The situation would honestly be hilarious if it weren’t so bleak.

Today, the Supreme Court heard arguments in a case challenging two Biden administration covid-19 vaccine policies—one for healthcare facilities and one for employers with more than 100 workers. (The large employer rule is technically a weekly testing mandate with an exception for people who are vaccinated, but no one is calling it that.) The rules were announced in September and clarified in early November, before we’d ever heard the words “omicron variant.”

But two of the lawyers challenging the regulations had to make their arguments by phone because, well, they have covid. Reuters reports that Ohio Solicitor General Benjamin Flowers and Louisiana Solicitor General Liz Murrill both tested positive for the virus. Per the court’s own protocols, attorneys must get a PCR test the day before arguments and if they’re positive, they have to participate remotely, which is similar to the workplace rule issued by the Occupational Safety and Health Administration (OSHA). But Flowers and Murrill are essentially arguing that other people should have to go to work with people who aren’t vaccinated or haven’t been tested. It’s truly something.

Here’s Justice Elena Kagan noting that people can’t control the behaviors of their coworkers outside of work, and those people might expose them to the virus:

Speaking of one’s coworkers, Justice Sonia Sotomayor, who has type 1 diabetes and has worn a mask at every argument since the court resumed in-person hearings in October, participated from her chambers today. Of the other eight justices, each one wore a mask for the first time, except for the overly confident guy in your philosophy class, Justice Neil Gorsuch.
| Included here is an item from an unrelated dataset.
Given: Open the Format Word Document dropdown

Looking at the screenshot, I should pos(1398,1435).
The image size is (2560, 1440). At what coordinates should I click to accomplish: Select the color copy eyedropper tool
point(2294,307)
All of the justices have been vaccinated and boosted, but four of them are over age 65. (Stephen Breyer: Retire, bitch.)

As for the case itself, it doesn’t look good for the Biden administration on the private employer vax-or-test mandate—which OSHA estimated would have led to 23 million more people getting vaccinated—but the court might uphold the rule that healthcare facilities that accept federal funding can require their workforce to be vaxxed.